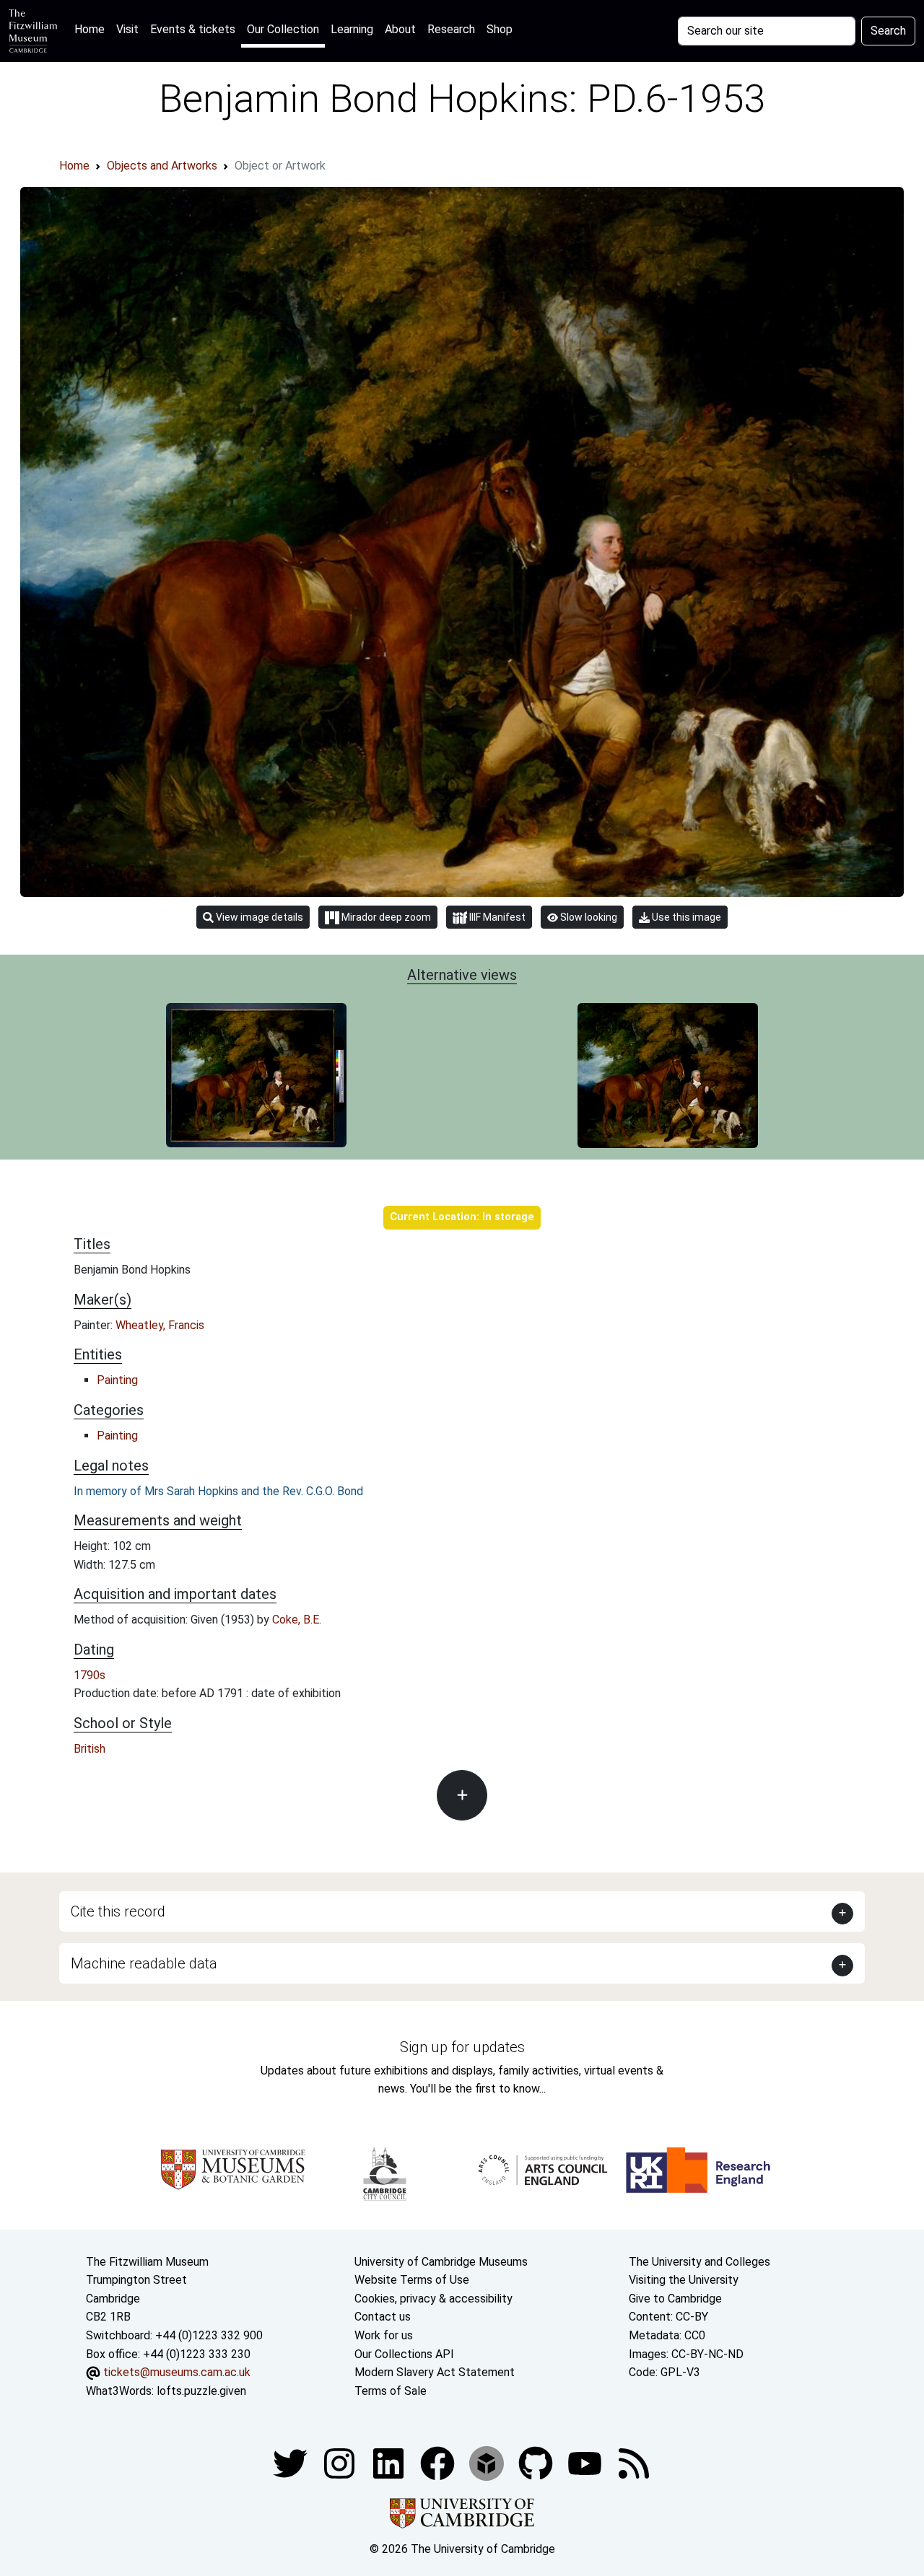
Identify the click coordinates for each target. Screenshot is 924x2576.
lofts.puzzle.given (201, 2391)
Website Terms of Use (411, 2280)
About (400, 29)
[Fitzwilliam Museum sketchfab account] (488, 2463)
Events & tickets (192, 29)
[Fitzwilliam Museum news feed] (634, 2463)
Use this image (685, 917)
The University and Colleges (699, 2262)
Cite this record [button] (118, 1911)
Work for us (383, 2335)
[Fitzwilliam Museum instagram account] (340, 2463)
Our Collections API (404, 2354)
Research (451, 29)
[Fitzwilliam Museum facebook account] (389, 2463)
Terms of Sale (390, 2391)
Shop (500, 29)
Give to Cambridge (675, 2298)
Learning (352, 29)
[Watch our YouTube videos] (586, 2463)
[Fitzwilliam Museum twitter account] (291, 2463)
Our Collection (283, 29)
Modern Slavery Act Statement (434, 2372)
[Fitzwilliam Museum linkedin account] (438, 2463)
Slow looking (587, 917)
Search (888, 31)
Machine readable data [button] (144, 1963)
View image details (258, 917)
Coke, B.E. (296, 1619)
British (89, 1749)
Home (92, 29)
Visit (127, 29)
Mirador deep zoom (385, 917)
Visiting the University (683, 2280)
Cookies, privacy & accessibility (433, 2298)
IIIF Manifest (496, 917)
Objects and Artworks (162, 165)
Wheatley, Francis (160, 1325)
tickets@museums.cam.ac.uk (176, 2372)
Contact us (382, 2316)
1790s (89, 1675)
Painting (117, 1380)
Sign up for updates (462, 2047)
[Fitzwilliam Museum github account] (537, 2463)
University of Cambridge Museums (441, 2262)
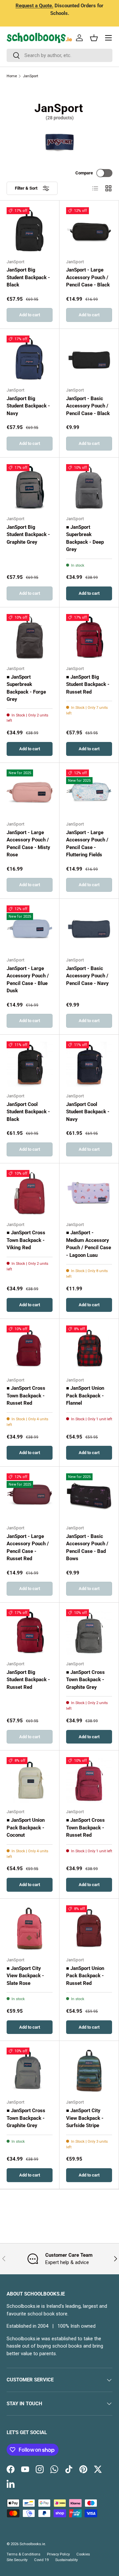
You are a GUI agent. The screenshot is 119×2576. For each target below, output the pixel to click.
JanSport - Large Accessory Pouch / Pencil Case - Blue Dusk (28, 979)
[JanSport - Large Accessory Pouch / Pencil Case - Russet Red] (30, 1496)
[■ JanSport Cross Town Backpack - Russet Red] (30, 1348)
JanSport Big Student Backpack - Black (28, 277)
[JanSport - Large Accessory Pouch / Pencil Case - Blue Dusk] (30, 928)
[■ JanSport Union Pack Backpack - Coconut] (30, 1780)
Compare (84, 172)
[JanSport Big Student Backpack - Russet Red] (30, 1632)
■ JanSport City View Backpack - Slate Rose (25, 1975)
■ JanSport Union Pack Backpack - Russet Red (85, 1975)
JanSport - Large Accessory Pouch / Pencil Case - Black (88, 277)
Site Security (17, 2560)
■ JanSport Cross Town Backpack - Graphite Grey (85, 1679)
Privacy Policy (58, 2554)
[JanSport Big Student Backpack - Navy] (30, 359)
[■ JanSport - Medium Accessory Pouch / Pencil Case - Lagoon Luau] (89, 1193)
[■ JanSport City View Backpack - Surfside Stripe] (89, 2071)
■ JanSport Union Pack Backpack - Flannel (85, 1395)
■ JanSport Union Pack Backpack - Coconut (26, 1827)
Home (12, 76)
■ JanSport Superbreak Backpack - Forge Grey (26, 688)
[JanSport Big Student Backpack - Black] (30, 230)
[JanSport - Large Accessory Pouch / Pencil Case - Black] (89, 230)
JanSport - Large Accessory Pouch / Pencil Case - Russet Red (28, 1547)
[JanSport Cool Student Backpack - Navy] (89, 1064)
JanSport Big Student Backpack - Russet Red (28, 1679)
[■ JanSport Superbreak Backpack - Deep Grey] (89, 487)
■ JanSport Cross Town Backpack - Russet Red (26, 1395)
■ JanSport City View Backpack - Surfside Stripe (84, 2118)
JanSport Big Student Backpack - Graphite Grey (28, 534)
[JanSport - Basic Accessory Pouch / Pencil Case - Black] (89, 359)
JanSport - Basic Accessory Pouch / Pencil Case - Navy (87, 975)
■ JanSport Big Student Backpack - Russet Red (87, 684)
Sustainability (66, 2560)
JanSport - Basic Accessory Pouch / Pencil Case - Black (88, 406)
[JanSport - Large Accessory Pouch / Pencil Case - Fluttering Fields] (89, 792)
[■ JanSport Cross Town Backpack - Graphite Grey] (89, 1632)
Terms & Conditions (23, 2554)
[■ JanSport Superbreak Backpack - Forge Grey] (30, 637)
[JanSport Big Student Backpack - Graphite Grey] (30, 487)
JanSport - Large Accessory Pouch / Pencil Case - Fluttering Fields (87, 843)
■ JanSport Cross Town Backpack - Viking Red (26, 1240)
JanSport (30, 76)
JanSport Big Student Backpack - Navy (28, 406)
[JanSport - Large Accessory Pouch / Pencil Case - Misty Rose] (30, 792)
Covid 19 (41, 2560)
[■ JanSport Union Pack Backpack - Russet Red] (89, 1928)
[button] (94, 38)
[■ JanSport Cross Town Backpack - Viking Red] (30, 1193)
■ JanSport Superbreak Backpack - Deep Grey (85, 538)
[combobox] (59, 55)
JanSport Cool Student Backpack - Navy (87, 1111)
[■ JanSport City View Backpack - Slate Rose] (30, 1928)
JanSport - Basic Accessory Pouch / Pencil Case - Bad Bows (87, 1547)
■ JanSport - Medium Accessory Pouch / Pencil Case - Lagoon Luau (88, 1244)
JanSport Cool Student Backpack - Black (28, 1111)
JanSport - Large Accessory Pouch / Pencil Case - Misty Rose (28, 843)
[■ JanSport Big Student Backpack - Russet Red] (89, 637)
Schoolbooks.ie (32, 2544)
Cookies (83, 2554)
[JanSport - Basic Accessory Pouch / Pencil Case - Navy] (89, 928)
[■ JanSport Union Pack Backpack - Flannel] (89, 1348)
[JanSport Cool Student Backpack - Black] (30, 1064)
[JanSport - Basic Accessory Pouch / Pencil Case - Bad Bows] (89, 1496)
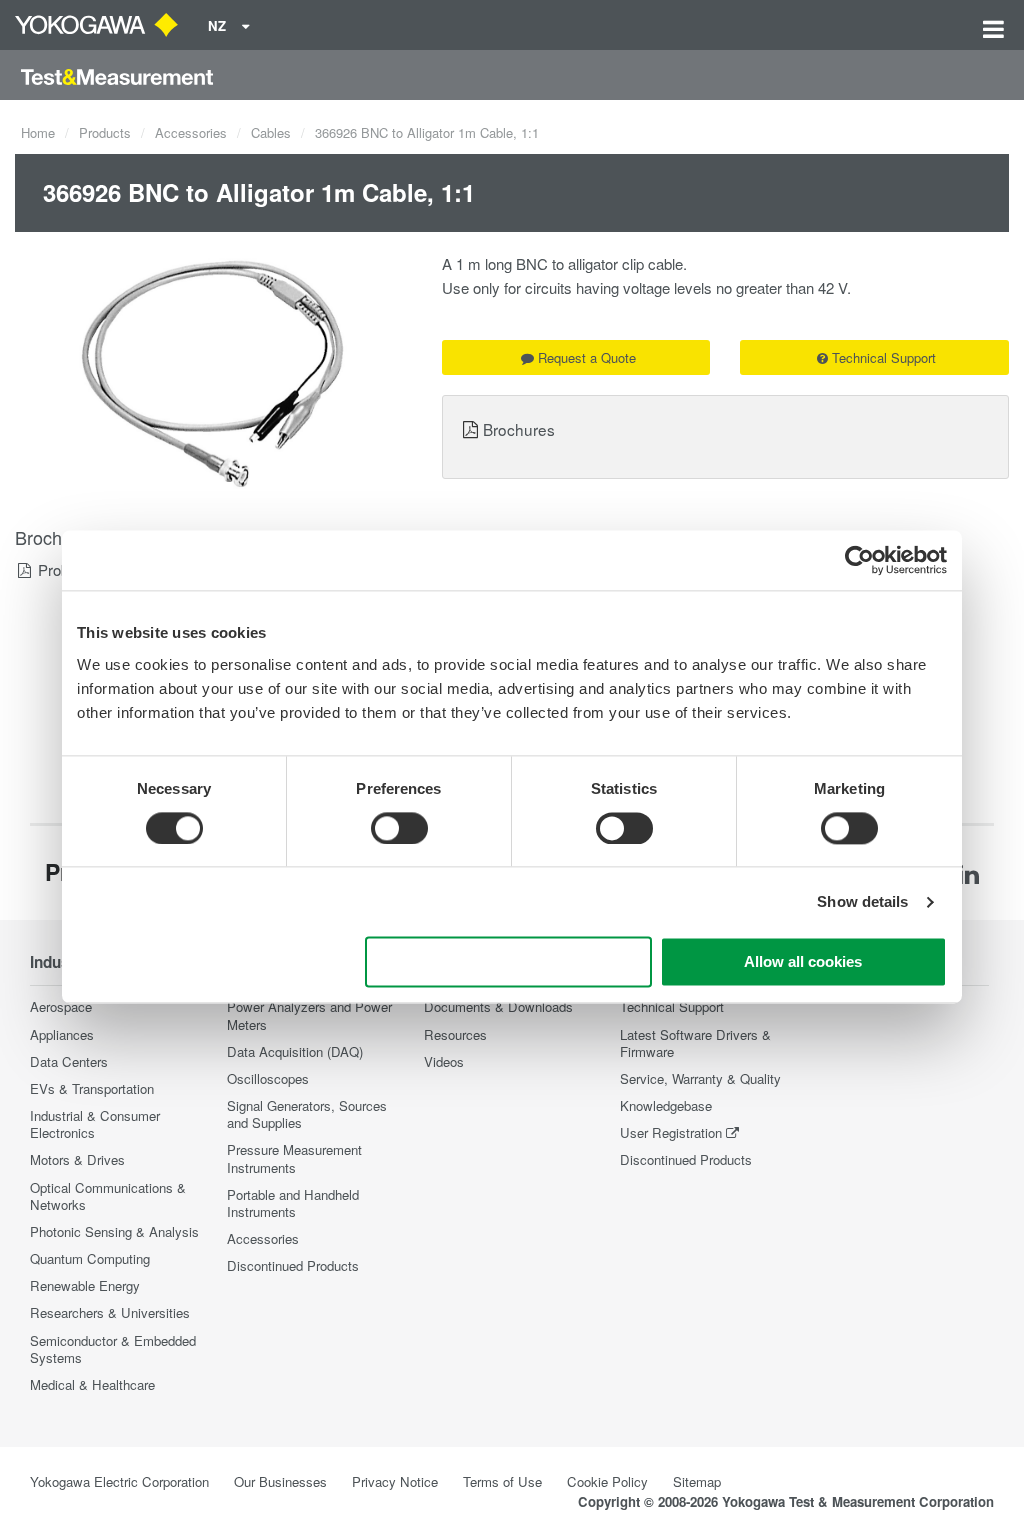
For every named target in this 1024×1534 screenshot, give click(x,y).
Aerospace (61, 1006)
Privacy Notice (395, 1481)
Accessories (191, 132)
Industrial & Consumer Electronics (95, 1124)
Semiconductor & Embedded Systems (113, 1349)
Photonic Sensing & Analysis (114, 1231)
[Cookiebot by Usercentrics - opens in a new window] (859, 560)
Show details (862, 901)
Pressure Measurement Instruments (294, 1158)
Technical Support (884, 357)
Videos (444, 1061)
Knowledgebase (666, 1105)
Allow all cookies (803, 962)
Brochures (519, 429)
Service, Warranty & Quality (700, 1078)
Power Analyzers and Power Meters (309, 1015)
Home (38, 132)
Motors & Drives (77, 1159)
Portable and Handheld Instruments (293, 1203)
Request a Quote (587, 357)
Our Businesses (280, 1481)
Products (105, 132)
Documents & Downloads (498, 1006)
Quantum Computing (90, 1258)
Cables (271, 132)
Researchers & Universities (110, 1312)
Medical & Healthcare (92, 1384)
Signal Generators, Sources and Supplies (307, 1114)
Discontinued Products (293, 1265)
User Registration (671, 1132)
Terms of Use (502, 1481)
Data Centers (69, 1061)
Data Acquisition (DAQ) (295, 1051)
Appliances (62, 1034)
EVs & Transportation (92, 1088)
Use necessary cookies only (509, 962)
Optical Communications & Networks (108, 1196)
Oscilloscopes (268, 1078)
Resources (455, 1034)
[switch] (399, 828)
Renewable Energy (85, 1285)
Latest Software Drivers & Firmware (695, 1043)
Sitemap (697, 1481)
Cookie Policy (607, 1481)
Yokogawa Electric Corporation (119, 1481)
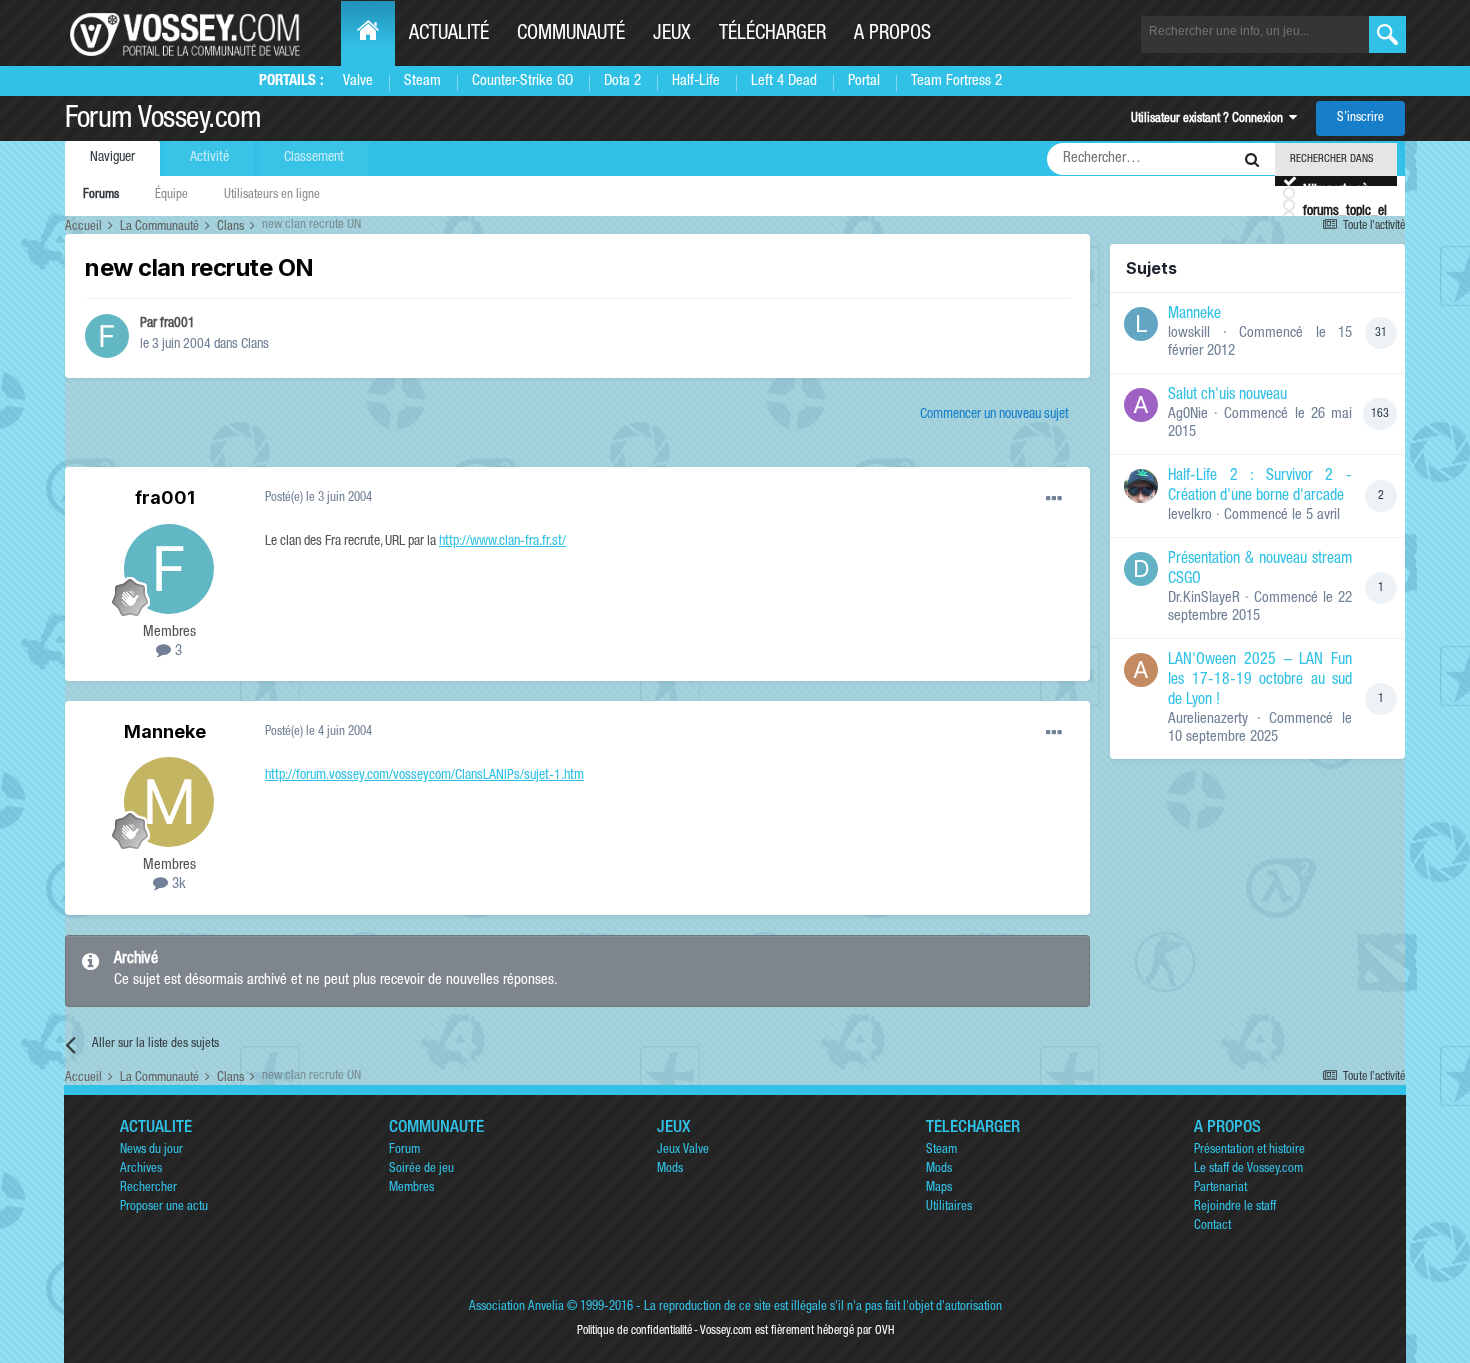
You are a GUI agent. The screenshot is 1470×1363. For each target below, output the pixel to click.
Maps (939, 1188)
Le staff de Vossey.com (1248, 1169)
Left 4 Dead (784, 81)
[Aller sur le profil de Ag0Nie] (1141, 405)
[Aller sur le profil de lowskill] (1141, 324)
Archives (141, 1169)
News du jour (151, 1150)
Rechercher (148, 1188)
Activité (209, 158)
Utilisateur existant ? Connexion (1210, 119)
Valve (358, 81)
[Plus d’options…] (1054, 499)
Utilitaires (949, 1207)
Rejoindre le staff (1235, 1207)
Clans (255, 345)
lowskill (1189, 333)
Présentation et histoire (1249, 1150)
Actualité (449, 35)
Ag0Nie (1188, 414)
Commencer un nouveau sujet (994, 415)
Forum (404, 1150)
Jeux (672, 35)
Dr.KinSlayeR (1204, 598)
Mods (670, 1169)
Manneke (165, 731)
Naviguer (112, 158)
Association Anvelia (516, 1307)
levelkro (1190, 515)
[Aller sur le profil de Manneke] (169, 802)
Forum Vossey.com (163, 121)
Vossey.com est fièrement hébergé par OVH (797, 1331)
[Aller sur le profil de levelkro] (1141, 486)
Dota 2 (622, 81)
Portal (864, 81)
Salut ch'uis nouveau (1227, 396)
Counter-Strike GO (522, 81)
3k (177, 884)
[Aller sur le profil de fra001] (107, 336)
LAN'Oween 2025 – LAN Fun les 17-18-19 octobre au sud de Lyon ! (1260, 681)
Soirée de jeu (421, 1169)
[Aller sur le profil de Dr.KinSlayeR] (1141, 569)
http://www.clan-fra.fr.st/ (502, 542)
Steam (422, 81)
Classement (314, 158)
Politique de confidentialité (634, 1331)
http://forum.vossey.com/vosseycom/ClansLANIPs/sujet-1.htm (424, 776)
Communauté (571, 35)
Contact (1212, 1226)
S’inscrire (1360, 118)
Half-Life (696, 81)
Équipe (171, 195)
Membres (411, 1188)
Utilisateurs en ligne (272, 195)
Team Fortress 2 (956, 81)
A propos (892, 35)
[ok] (1387, 34)
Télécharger (772, 35)
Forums (101, 195)
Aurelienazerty (1208, 719)
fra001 (177, 324)
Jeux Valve (683, 1150)
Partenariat (1220, 1188)
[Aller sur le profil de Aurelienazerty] (1141, 670)
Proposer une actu (164, 1207)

Required work
Return, word for word, the lines of the data above from the line with "You are a GUI agent. The screenshot is 119×2576." through the line with "[■ JanSport City View Backpack - Surfside", inclusive.

Response to the task
You are a GUI agent. The screenshot is 119×2576. For each target below, output the pixel to click.
JanSport - Large Accessory Pouch / Pencil Case - Blue Dusk (28, 979)
[JanSport - Large Accessory Pouch / Pencil Case - Russet Red] (30, 1496)
[■ JanSport Cross Town Backpack - Russet Red] (30, 1348)
JanSport Big Student Backpack - Black (28, 277)
[JanSport - Large Accessory Pouch / Pencil Case - Blue Dusk] (30, 928)
[■ JanSport Union Pack Backpack - Coconut] (30, 1780)
Compare (84, 172)
[JanSport Big Student Backpack - Russet Red] (30, 1632)
■ JanSport City View Backpack - Slate Rose (25, 1975)
■ JanSport Union Pack Backpack - Russet Red (85, 1975)
JanSport - Large Accessory Pouch / Pencil Case - Black (88, 277)
Site Security (17, 2560)
■ JanSport Cross Town Backpack - Graphite Grey (85, 1679)
Privacy Policy (58, 2554)
[JanSport Big Student Backpack - Navy] (30, 359)
[■ JanSport - Medium Accessory Pouch / Pencil Case - Lagoon Luau] (89, 1193)
[■ JanSport City View Backpack - Surfside Stripe] (89, 2071)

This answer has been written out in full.